Alanna Schepartz is the Milton Harris ’29 PhD Professor of Chemistry and Professor of Molecular, Cellular, and Developmental Biology at Yale University. Schepartz is a chemist recognized for the creative application of chemical synthesis and principles to understand and control biological recognition and function. Her research has contributed to and shaped thinking in multiple areas, including the molecular mechanisms of protein-DNA recognition and transcriptional activation; protein design and engineering and their application to synthetic biology; and the mechanisms by which chemical information is trafficked across biological compartments. She is known in particular for her design of β-peptide bundles, the first and only example of a protein-like architecture that lacks even a single α-amino acid. Schepartz was born in 1962 and raised in New York City. After receiving a BS degree in Chemistry from the State University of New York-Albany in 1982, Schepartz carried out graduate work at Columbia University and postdoctoral work at the California Institute of Technology. She joined the faculty at Yale University in 1988.

Research Interests

Alanna Schepartz’s laboratory studies protein interactions.
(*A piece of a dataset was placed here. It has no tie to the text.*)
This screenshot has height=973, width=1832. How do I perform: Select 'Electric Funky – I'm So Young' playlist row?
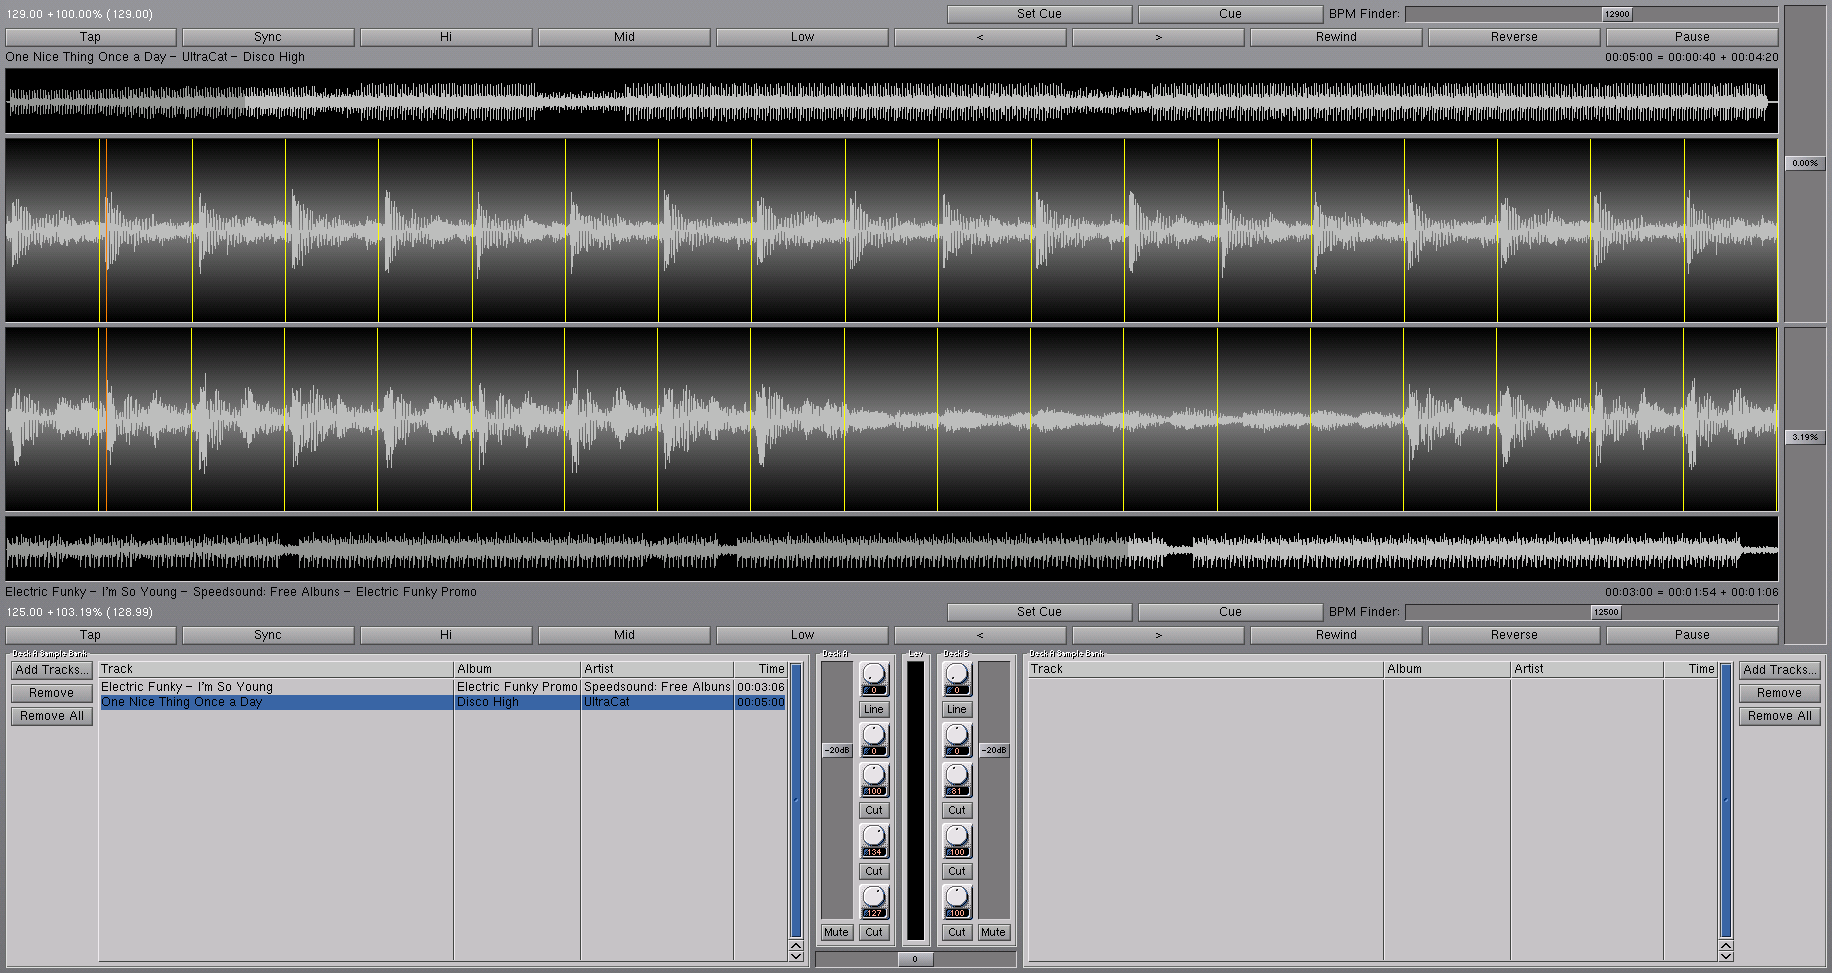[x=276, y=687]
Her approach is to design molecules that nature does not synthesize–miniature proteins, β-peptides, β-peptide bundles, and pro-fluorescent cell-permeable ligands–which, by virtue of their structure or function, are uniquely suited to address otherwise difficult questions in biology or medicine. Current topics of interest include the creation of miniature proteins to create or rewire cell signaling networks for application in synthetic biology, the development of novel chemical strategies for improved super-resolution imaging of proteins, lipids, and organelles, the design of β-peptides that selfassemble into protein-like quaternary folds devoid of α-amino acids but possessing catalytic function, the mechanism by which peptides and their mimetics traffic across cellular membranes, and the application of small molecule fluorescence strategies to detect posttranslational modifications, protein-protein complexes, and altered protein conformational states inside live cells.